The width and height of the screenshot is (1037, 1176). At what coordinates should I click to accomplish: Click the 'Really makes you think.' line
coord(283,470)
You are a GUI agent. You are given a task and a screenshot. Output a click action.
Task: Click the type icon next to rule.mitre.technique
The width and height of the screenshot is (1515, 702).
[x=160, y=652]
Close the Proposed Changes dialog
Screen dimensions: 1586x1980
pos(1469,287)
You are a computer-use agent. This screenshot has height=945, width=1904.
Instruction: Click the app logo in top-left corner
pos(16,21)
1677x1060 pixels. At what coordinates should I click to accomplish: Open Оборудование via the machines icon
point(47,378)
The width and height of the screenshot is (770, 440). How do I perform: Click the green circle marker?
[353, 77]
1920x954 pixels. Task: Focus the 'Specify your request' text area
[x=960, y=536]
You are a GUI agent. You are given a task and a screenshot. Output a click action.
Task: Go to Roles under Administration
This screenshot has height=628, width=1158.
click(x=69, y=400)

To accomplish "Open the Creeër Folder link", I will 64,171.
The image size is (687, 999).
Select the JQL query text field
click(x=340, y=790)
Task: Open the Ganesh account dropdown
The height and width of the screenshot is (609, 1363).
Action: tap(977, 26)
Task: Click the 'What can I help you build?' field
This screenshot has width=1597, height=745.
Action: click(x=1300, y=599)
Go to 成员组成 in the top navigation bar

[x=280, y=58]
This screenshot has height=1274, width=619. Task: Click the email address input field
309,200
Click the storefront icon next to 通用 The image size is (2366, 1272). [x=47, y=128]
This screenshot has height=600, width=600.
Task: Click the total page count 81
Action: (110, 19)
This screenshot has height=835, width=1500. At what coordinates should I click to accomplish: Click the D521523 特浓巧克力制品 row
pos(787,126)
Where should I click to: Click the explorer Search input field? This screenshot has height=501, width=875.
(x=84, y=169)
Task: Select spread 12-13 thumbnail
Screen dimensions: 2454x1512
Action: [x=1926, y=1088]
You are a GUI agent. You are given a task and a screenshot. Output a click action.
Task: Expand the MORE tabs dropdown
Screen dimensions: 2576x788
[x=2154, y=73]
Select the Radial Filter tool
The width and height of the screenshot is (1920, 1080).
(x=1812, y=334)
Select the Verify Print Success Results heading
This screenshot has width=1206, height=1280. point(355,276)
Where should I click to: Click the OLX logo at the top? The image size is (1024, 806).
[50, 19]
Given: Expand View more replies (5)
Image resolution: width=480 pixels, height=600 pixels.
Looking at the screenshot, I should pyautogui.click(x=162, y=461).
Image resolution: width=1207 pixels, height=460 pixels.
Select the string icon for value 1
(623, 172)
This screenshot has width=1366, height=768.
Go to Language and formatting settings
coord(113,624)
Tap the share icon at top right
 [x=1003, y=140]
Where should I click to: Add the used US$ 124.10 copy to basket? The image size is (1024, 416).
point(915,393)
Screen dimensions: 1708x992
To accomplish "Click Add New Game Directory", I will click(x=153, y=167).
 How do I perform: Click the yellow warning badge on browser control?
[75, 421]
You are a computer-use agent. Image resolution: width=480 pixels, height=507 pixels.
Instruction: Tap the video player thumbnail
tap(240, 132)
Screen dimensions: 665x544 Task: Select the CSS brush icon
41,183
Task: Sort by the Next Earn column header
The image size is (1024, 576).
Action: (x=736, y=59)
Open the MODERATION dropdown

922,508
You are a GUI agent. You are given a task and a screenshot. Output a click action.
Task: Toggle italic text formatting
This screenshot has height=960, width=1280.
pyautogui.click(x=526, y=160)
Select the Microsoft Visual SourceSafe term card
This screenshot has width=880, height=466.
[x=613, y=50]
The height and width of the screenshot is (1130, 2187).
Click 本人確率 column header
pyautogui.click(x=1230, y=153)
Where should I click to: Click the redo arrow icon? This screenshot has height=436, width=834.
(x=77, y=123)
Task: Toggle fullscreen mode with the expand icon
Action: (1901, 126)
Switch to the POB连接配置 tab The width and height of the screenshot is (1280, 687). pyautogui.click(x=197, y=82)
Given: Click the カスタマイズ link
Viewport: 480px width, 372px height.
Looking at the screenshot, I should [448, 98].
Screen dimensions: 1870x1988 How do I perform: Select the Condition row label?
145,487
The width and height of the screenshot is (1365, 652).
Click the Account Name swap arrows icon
__________
=== Exercise description ===
Gather every line of the entries above that contains the string "field", copying each one in full. Match case exactly.

=== Right answer ===
Select the JQL query text field
Task: Click the 'What can I help you build?' field
This screenshot has height=1274, width=619. Task: Click the email address input field
Where should I click to: Click the explorer Search input field? This screenshot has height=501, width=875.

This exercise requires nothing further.